=== Exercise aim ===
Would you go through the records below and copy each line with the string "team"?
· · ·
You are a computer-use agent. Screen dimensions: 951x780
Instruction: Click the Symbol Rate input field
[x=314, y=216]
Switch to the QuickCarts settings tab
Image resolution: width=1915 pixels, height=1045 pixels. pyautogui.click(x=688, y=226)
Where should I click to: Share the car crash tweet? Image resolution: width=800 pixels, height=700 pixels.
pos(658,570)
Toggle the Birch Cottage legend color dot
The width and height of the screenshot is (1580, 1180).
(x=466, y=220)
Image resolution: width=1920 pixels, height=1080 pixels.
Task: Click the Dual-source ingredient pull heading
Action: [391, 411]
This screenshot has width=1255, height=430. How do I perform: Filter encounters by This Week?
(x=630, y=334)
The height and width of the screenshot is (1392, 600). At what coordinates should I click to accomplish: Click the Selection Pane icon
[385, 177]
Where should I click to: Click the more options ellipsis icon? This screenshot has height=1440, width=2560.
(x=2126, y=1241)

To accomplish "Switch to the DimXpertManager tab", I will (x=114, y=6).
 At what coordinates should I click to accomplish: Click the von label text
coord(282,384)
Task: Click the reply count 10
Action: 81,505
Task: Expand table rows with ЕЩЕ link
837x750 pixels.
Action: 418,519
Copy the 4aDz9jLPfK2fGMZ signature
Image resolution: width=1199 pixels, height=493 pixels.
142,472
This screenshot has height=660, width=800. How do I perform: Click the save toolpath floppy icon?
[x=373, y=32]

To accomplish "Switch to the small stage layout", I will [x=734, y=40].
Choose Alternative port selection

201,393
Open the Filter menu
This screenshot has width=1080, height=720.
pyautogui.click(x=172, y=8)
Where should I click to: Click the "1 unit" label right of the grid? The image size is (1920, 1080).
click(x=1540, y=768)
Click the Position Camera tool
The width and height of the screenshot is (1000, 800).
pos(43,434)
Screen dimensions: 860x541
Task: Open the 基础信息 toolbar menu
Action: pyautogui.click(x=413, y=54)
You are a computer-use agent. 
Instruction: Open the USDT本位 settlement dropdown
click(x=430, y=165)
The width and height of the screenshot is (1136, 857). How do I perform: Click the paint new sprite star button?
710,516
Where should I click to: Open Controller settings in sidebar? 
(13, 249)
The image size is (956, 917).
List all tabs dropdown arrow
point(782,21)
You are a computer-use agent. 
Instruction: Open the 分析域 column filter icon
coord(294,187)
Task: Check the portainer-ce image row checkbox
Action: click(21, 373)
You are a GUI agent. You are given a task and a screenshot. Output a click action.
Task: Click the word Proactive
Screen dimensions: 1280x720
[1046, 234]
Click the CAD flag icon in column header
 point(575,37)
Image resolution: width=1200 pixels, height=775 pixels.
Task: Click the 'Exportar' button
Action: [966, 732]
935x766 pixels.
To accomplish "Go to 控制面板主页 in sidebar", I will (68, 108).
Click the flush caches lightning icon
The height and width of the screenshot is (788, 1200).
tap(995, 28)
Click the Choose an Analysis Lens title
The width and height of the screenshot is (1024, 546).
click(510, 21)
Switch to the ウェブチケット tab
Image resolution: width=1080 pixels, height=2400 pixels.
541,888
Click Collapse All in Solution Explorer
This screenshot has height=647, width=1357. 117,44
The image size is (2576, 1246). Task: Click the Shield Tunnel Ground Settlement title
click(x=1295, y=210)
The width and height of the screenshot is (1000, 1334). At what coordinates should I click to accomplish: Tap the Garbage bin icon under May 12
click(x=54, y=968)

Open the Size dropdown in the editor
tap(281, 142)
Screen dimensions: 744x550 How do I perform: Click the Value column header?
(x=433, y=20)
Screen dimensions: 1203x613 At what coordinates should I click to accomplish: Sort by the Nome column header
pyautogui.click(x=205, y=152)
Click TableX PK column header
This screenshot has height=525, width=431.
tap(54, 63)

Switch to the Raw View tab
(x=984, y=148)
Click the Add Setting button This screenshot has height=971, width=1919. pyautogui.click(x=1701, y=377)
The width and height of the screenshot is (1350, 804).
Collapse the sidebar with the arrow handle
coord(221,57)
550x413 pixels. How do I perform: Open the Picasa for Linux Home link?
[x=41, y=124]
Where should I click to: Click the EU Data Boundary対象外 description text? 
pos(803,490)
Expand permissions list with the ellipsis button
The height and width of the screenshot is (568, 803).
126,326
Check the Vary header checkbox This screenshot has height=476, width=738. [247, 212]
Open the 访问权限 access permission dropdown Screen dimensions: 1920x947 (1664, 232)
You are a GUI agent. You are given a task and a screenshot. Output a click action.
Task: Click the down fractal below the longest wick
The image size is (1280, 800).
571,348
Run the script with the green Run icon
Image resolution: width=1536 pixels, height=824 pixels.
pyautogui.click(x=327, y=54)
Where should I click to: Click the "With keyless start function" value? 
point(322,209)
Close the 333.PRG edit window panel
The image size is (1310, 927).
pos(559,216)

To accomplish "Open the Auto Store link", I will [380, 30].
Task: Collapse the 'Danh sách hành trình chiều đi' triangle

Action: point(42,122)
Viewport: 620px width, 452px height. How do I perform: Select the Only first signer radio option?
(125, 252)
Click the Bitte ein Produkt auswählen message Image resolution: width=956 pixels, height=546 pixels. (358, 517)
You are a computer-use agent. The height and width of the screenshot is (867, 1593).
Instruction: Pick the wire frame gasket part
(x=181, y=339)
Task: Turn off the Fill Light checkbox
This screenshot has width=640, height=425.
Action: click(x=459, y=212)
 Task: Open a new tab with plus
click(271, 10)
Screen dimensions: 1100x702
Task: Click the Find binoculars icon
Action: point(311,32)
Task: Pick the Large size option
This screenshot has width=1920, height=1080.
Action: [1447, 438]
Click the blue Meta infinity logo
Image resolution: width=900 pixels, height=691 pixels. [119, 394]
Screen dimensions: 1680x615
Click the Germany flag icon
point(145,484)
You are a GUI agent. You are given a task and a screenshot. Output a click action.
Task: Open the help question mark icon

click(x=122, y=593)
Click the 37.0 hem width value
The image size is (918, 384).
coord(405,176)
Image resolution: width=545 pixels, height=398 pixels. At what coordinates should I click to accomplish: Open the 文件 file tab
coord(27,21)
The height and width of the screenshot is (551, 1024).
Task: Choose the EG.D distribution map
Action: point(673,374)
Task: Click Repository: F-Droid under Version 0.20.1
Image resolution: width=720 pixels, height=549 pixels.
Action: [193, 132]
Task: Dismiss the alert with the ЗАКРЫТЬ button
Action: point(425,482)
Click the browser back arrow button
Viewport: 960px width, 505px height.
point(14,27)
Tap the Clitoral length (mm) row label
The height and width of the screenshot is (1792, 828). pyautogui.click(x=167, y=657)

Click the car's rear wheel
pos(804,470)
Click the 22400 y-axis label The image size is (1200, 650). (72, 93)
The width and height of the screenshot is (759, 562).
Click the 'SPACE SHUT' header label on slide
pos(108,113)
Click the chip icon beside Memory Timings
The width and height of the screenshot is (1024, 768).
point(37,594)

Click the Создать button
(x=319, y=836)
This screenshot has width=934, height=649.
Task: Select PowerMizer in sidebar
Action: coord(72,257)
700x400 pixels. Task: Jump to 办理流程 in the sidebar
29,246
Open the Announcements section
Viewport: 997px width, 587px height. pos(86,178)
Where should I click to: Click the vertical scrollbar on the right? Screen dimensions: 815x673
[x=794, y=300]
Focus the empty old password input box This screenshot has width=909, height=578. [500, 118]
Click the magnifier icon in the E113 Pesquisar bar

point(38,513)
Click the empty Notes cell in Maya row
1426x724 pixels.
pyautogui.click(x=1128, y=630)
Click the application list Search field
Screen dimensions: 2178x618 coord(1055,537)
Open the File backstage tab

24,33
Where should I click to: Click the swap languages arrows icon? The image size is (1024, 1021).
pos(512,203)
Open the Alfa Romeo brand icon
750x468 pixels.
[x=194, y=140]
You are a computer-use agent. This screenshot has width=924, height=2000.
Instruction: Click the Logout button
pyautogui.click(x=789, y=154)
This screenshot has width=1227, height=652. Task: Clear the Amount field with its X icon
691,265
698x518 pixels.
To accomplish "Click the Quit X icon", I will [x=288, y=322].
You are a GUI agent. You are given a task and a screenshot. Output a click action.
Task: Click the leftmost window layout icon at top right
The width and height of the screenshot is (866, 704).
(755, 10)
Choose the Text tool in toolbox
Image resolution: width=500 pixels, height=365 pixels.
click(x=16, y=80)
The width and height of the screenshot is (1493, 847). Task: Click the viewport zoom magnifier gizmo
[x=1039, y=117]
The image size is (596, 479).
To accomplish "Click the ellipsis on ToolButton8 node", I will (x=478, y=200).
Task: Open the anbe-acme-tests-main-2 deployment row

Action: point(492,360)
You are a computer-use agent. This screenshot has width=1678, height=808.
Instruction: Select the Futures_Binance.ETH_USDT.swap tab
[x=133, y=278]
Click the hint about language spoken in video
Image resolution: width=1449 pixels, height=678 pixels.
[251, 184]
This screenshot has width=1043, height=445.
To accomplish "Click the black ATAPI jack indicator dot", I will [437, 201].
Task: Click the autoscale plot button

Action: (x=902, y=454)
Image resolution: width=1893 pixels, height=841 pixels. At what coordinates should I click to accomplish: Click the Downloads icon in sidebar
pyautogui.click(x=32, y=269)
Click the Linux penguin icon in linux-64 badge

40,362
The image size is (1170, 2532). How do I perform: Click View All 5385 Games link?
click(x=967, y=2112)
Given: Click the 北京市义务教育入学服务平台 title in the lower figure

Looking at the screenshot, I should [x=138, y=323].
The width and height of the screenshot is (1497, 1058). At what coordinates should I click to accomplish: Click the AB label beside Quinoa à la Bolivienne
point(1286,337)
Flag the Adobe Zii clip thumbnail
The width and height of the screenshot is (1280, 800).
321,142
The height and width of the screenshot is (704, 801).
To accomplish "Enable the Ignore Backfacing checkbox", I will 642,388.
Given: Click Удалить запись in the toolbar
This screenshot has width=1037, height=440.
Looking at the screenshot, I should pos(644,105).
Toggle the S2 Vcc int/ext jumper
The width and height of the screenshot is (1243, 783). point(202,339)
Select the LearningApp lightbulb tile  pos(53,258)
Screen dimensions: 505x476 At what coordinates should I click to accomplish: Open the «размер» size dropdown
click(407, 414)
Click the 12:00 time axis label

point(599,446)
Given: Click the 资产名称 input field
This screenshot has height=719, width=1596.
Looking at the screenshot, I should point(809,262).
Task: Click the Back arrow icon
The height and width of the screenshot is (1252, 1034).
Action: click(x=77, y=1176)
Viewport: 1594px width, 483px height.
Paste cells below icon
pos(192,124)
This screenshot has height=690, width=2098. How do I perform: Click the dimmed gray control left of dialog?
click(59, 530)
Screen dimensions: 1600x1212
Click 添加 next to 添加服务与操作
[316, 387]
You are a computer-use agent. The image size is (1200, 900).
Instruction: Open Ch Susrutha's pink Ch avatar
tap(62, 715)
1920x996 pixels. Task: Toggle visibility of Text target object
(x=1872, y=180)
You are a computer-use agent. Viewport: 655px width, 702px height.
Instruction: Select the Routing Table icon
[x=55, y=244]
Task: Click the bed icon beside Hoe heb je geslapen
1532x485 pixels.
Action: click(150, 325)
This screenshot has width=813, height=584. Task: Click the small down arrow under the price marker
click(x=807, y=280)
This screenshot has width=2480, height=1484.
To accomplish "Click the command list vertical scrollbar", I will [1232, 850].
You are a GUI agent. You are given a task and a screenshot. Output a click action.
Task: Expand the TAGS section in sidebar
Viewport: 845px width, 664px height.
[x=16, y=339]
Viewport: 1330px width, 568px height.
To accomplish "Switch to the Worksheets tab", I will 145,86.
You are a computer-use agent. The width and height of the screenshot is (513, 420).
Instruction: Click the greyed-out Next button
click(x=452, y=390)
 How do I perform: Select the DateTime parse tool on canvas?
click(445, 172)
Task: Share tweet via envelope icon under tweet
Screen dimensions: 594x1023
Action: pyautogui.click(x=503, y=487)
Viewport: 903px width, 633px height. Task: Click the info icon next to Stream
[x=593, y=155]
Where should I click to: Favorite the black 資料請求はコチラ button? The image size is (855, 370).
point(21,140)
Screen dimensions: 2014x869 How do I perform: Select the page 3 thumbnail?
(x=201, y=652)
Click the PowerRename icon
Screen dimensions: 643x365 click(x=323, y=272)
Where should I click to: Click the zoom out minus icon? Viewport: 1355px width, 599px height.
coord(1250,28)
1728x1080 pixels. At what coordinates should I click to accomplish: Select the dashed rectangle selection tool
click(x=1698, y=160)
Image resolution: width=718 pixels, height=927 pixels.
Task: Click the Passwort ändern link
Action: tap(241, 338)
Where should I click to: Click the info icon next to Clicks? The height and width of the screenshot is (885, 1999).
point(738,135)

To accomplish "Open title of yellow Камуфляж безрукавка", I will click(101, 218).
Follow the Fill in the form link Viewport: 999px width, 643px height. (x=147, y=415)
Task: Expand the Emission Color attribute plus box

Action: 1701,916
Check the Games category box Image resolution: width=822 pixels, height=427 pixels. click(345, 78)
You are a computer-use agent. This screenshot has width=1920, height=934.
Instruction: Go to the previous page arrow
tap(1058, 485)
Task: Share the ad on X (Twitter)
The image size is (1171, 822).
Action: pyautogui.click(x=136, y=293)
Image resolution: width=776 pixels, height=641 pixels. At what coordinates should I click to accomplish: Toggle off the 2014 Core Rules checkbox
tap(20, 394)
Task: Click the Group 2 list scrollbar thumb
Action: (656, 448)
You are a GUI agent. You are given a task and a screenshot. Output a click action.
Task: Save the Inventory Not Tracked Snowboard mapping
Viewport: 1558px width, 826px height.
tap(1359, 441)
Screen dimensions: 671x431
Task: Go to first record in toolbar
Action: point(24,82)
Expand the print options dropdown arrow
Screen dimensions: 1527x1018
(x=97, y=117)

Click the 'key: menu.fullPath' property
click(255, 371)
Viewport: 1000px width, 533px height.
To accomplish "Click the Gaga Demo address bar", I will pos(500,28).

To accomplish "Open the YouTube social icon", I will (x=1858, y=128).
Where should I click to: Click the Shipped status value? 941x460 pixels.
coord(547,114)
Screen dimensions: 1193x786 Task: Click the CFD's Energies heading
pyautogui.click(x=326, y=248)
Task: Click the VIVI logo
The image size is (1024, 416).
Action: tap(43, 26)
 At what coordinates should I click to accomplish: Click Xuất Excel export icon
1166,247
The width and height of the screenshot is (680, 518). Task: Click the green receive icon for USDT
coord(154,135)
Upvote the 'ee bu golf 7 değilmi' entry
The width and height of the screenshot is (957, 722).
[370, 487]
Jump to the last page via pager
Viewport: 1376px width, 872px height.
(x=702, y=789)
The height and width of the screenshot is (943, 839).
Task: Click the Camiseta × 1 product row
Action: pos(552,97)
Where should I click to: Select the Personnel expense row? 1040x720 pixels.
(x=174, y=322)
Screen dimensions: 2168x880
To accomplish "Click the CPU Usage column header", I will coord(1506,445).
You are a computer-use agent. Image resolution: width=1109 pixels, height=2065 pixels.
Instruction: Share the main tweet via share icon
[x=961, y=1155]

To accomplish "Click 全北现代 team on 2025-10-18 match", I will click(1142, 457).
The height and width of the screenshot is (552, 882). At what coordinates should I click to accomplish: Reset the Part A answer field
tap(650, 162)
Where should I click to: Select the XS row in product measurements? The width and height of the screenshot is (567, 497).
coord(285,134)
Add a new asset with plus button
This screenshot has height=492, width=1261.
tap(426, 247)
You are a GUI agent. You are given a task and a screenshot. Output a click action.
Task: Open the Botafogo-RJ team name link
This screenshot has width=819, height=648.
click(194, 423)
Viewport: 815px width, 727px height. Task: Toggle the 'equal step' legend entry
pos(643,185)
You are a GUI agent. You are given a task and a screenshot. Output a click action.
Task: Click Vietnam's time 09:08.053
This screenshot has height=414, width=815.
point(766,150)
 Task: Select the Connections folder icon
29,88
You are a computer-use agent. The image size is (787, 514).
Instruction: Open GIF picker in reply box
· · ·
=== Answer space ===
To accomplish "Click 全北现代 team on 2025-10-18 match", I will click(1142, 457).
Task: Open the Botafogo-RJ team name link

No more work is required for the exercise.